Their role is to challenge existing complexity across the benefits system, and to ensure that the move towards a simpler, more transparent system is at the heart of future benefit design and delivery.
Progress on simplification is reported on annually in the departmental report, and the effectiveness of the unit is reflected in the extent to which key performance indicators are met across the Department, where these indicators are partly dependent on the complexity of the system.
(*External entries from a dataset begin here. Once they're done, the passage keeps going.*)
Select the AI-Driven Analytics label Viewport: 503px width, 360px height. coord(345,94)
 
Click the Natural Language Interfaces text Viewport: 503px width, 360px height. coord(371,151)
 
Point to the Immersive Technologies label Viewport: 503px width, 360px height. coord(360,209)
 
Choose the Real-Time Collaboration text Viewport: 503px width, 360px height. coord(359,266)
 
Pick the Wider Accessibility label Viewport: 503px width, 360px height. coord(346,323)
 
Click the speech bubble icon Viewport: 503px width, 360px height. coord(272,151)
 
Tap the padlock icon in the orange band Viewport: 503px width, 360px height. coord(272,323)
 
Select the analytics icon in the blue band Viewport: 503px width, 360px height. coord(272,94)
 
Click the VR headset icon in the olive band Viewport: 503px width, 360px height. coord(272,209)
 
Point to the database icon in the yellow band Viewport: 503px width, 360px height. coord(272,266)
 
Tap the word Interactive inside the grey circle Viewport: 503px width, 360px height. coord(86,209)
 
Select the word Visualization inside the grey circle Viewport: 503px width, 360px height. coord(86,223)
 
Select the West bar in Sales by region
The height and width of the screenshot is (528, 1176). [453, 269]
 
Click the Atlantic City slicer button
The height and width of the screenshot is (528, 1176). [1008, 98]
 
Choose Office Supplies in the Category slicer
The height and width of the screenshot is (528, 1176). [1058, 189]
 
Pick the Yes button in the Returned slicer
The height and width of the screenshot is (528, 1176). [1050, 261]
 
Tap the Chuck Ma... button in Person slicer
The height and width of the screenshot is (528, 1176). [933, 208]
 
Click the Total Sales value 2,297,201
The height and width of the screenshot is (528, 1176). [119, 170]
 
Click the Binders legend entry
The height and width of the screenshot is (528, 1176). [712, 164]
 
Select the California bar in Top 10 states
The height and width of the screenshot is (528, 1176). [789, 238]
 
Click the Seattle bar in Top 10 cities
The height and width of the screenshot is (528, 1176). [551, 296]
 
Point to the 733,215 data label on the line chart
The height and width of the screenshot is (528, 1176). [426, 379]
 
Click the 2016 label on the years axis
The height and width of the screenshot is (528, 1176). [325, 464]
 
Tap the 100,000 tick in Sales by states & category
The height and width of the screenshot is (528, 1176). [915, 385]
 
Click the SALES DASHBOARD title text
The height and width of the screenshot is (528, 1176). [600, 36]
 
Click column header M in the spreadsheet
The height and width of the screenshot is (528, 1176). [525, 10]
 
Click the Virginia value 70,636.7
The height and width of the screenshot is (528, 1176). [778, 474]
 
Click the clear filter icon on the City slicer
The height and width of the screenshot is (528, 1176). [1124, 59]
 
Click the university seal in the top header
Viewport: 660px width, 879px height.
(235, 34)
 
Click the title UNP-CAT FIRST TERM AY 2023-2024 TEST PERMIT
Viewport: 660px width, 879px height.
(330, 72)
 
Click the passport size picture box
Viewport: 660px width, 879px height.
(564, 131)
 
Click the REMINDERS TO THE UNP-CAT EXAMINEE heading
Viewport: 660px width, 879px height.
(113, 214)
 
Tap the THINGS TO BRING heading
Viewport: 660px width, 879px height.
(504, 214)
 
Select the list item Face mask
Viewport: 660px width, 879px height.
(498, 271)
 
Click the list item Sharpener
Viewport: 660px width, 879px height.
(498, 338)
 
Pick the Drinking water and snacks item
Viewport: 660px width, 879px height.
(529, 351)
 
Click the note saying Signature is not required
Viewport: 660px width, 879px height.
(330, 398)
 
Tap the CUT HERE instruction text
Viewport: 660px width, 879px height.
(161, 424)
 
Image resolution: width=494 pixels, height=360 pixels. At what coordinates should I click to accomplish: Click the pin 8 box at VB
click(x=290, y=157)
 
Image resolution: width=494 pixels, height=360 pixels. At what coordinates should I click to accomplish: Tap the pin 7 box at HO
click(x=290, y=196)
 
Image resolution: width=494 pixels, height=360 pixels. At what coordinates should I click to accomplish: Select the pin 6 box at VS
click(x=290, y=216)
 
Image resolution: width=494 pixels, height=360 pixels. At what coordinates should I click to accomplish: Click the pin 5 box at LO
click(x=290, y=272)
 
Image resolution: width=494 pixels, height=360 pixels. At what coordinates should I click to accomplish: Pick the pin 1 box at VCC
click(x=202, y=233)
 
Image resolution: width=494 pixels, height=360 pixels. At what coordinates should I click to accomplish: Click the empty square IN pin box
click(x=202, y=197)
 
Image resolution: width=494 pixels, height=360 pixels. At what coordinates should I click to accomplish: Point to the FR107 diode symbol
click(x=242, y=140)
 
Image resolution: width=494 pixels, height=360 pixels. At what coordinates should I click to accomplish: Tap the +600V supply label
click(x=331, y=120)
Simplification measures—both of benefit rules and ease of customer access—introduced since the unit was set up include:
ignoring all final earnings on new claims to benefit (from October 2007). This got rid of a complex and error-prone part of assessing initial benefit entitlement;
the national roll-out of local housing allowance (April 2008), a major shift in the way housing payments are made in the private rented sector which makes them simpler and speedier to administer;
the introduction of employment and support allowance (October 2008), removed confusion resulting from the availability of two benefits for people who are ill or disabled—incapacity benefit, and income support—by replacing them with one simpler benefit for this client group;
paying all working age benefits on a common payday (to be completed by April 2011) instead of confusingly different paydays;
extending the Rapid Reclaim process since the last claim for jobseeker's allowance and income support from 12 to 26 weeks, providing a speedier service, with less form-filling;
transferring all our benefit internet services to Directgov, the main public services website. Customers can now get advice on what to claim on the benefit adviser and track the progress of claims via the secure Benefit Enquiry service.